> **DATA FOR ANALYSIS**:
☆ ☆ ☆ ☆
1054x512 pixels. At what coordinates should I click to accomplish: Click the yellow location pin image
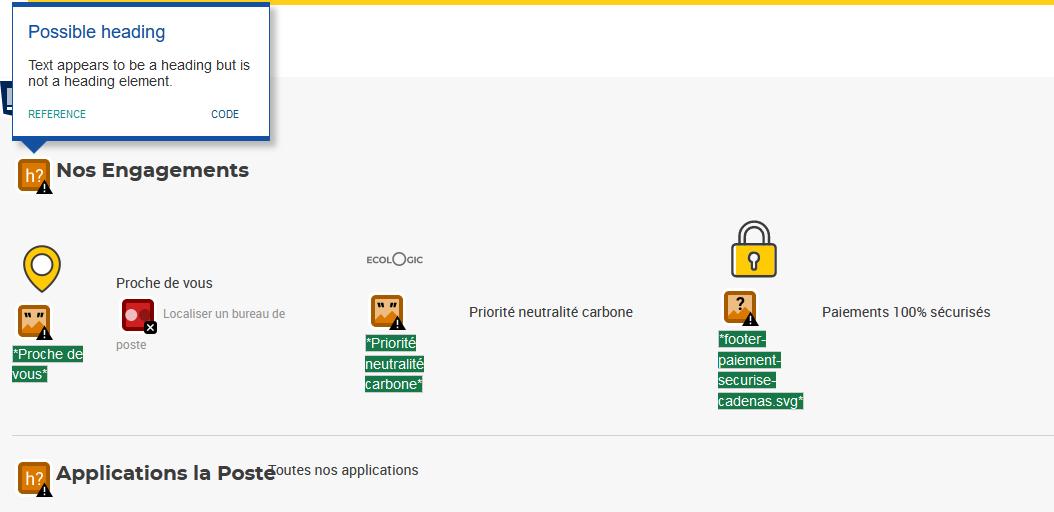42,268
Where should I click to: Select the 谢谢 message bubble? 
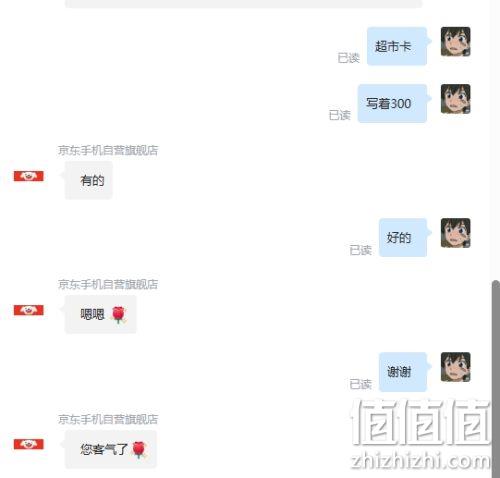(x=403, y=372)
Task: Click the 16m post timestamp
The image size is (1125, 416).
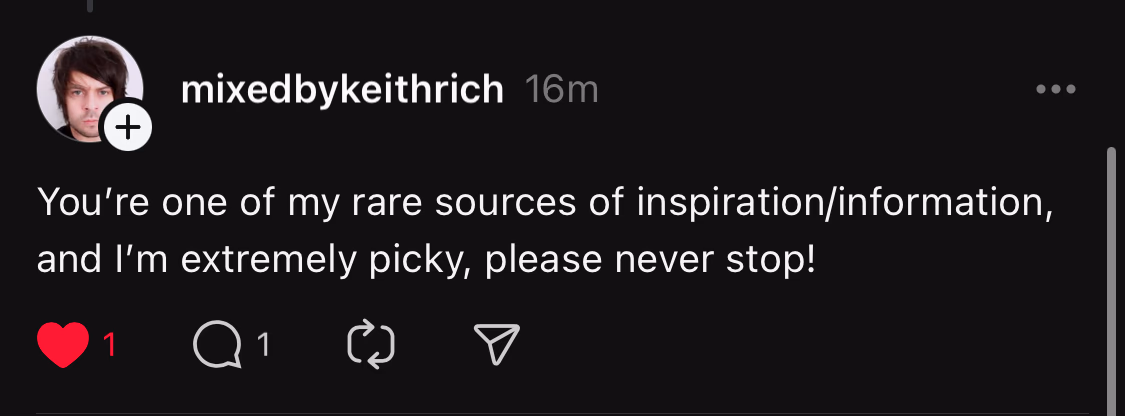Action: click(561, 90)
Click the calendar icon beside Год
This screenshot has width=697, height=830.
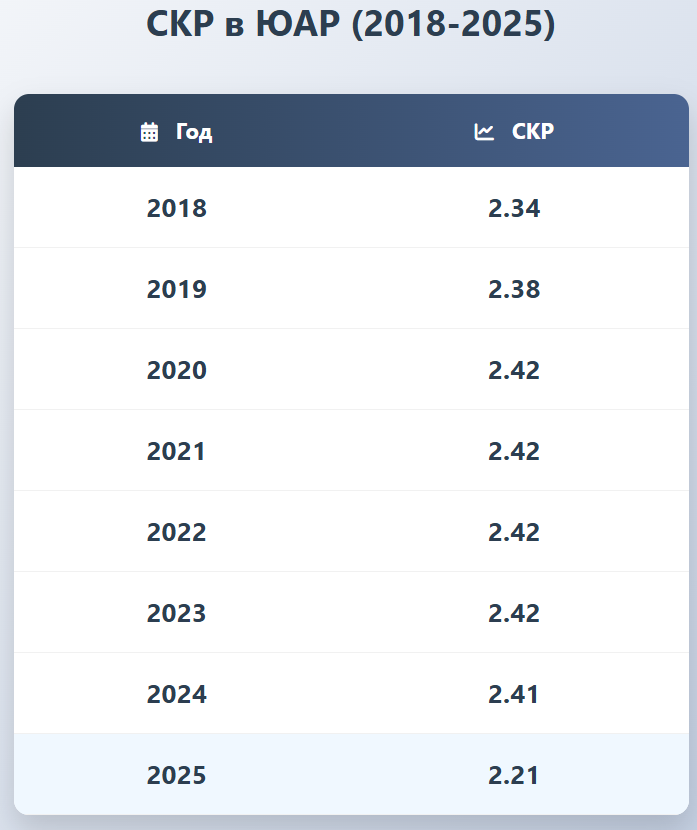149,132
☆ ☆ ☆ ☆
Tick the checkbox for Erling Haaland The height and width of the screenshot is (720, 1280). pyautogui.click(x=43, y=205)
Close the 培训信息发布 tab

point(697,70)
☆ ☆ ☆ ☆
> **WHAT YOU SHOULD DO**: Your reply should hold nothing but the lines above, from the one containing "1054x512 pixels. At" to the one containing "Click the calendar icon beside Год", reproduced exactly minus the pictures.

> **RESPONSE AREA**:
1054x512 pixels. At what coordinates should I click to accomplish: Click the yellow location pin image
42,268
Where should I click to: Select the 谢谢 message bubble? 
(x=403, y=372)
Task: Click the 16m post timestamp
The image size is (1125, 416).
Action: click(561, 90)
Click the calendar icon beside Год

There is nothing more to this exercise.